C’è un esempio pratico a supporto? “Un caso studio condotto su un condominio con 12 appartamenti a Milano, per esempio, ha dimostrato che la configurazione impiantistica in grado di bilanciare prestazioni complessive e riduzioni delle emissioni, prevede una pompa di calore di potenza pari al 63% del picco massimo di potenza, in grado comunque di coprire il 91% del carico termico, rinunciando solo al 7,5 di energia rinnovabile rispetto a una soluzione tutta elettrica”.

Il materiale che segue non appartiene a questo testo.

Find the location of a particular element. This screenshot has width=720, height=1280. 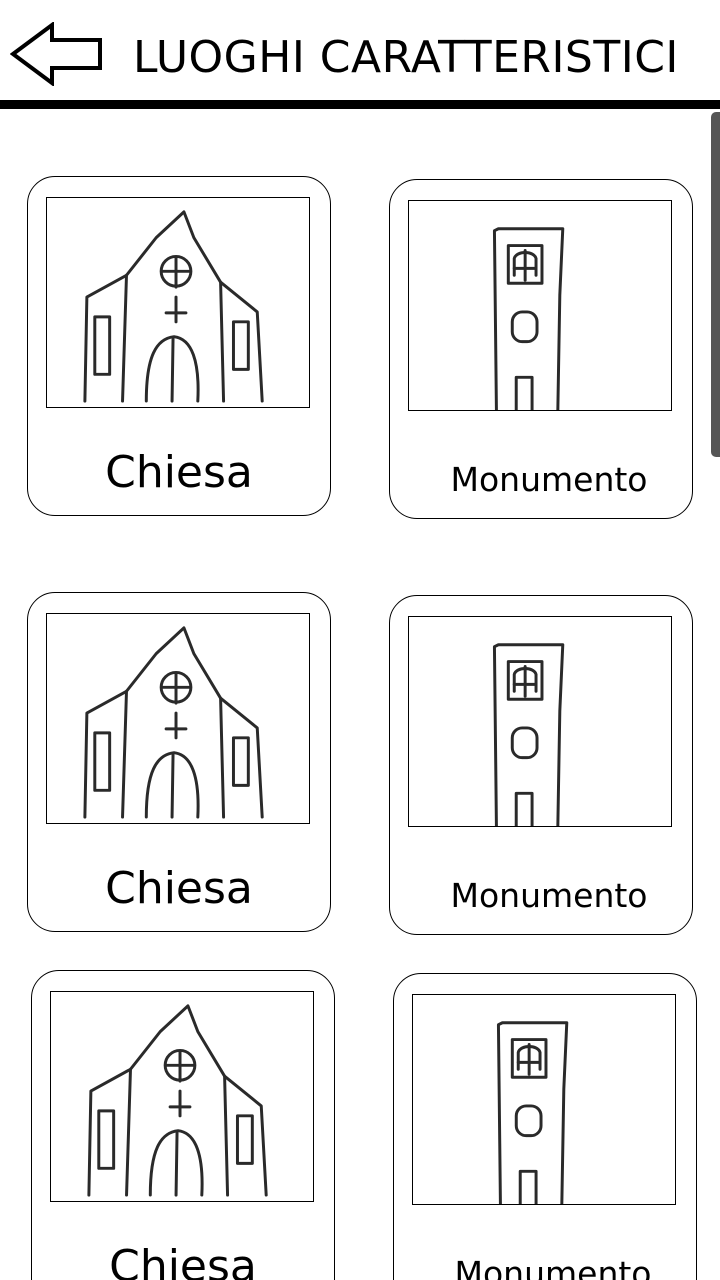

arrow-left-icon is located at coordinates (56, 54). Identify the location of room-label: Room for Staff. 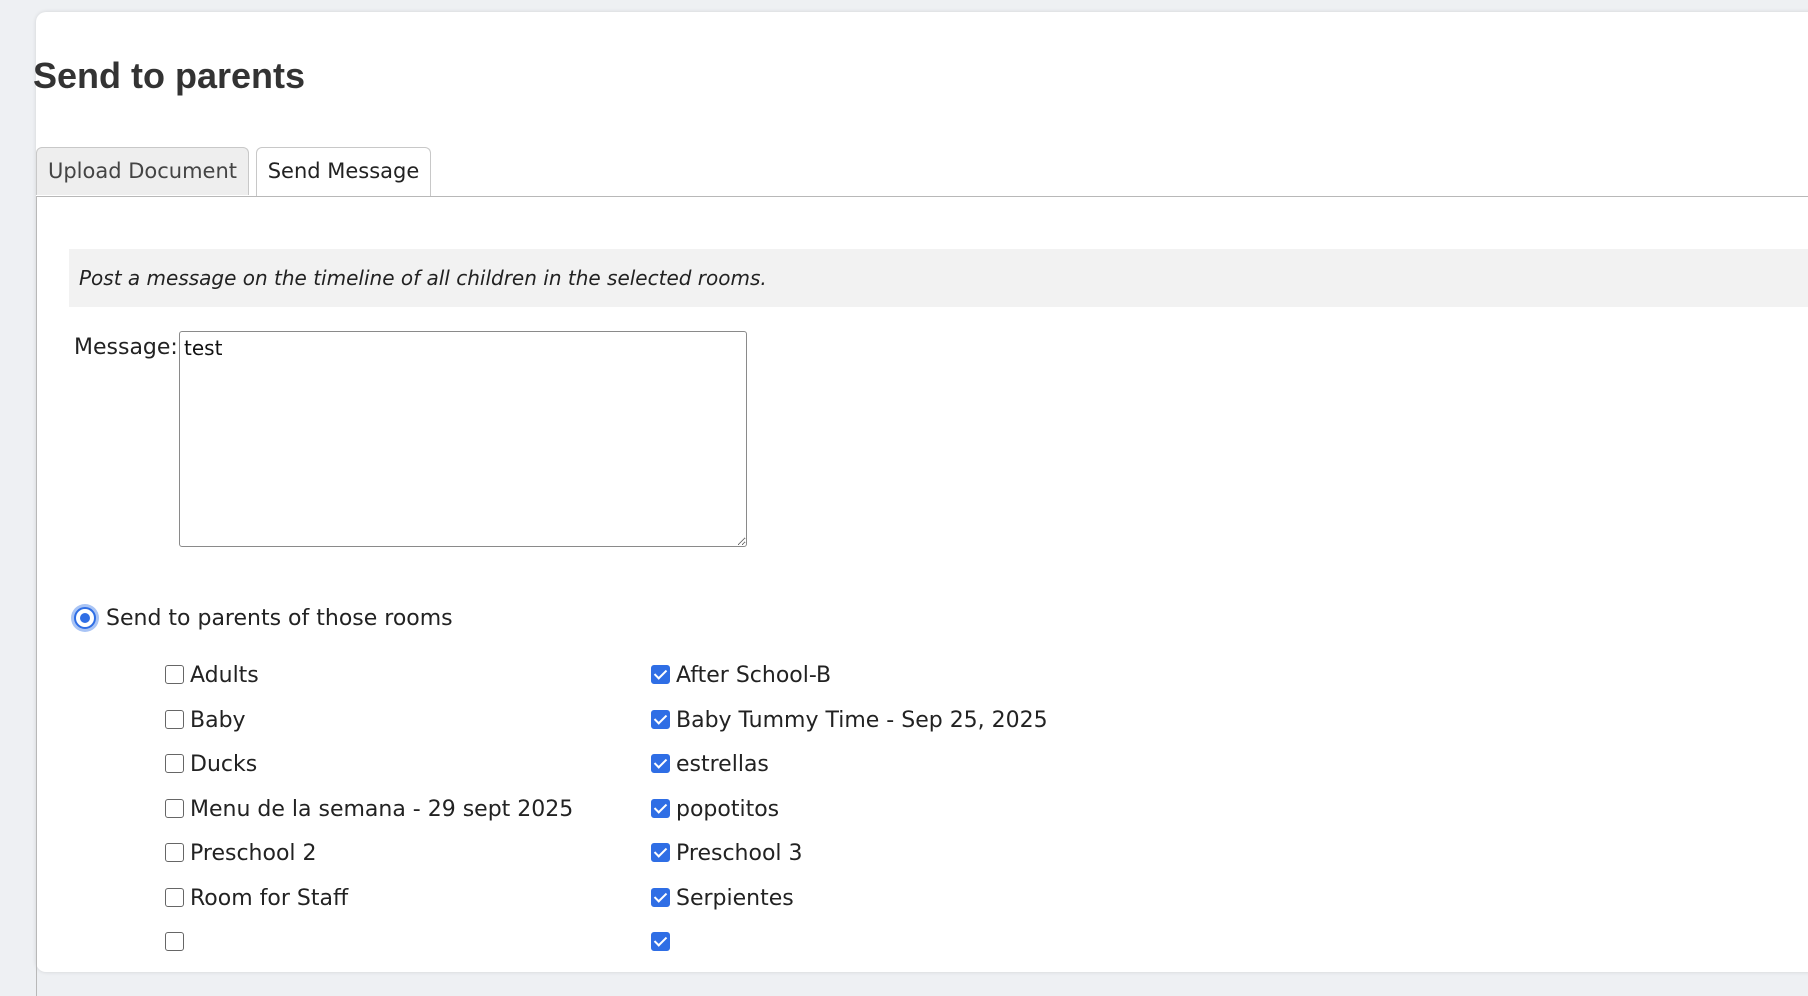
(270, 898).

“Come ho già accennato, la principale barriera alla diffusione delle PdC è di natura economica, legata all’elevato costo iniziale. Tuttavia, ritengo che la seconda barriera, altrettanto rilevante, sia rappresentata dalla comunicazione e dalle competenze lungo l’intera filiera. Mi spiego meglio: se da un lato i produttori offrono macchine all’avanguardia e un supporto tecnico qualificato, dall’altro l’anello debole è spesso rappresentato dagli installatori, in particolare quelli attivi in imprese individuali o di piccole dimensioni. Molti di loro provengono dal settore delle caldaie a gas e incontrano difficoltà nell’adattarsi al mondo della climatizzazione, che è inevitabilmente più complesso. È quindi fondamentale investire nella formazione, non solo per gli installatori ma anche per i progettisti, al fine di creare figure altamente specializzate e consapevoli, in grado di orientare i consumatori verso le soluzioni più efficaci e sostenibili, con una visione orientata anche alle sfide future”.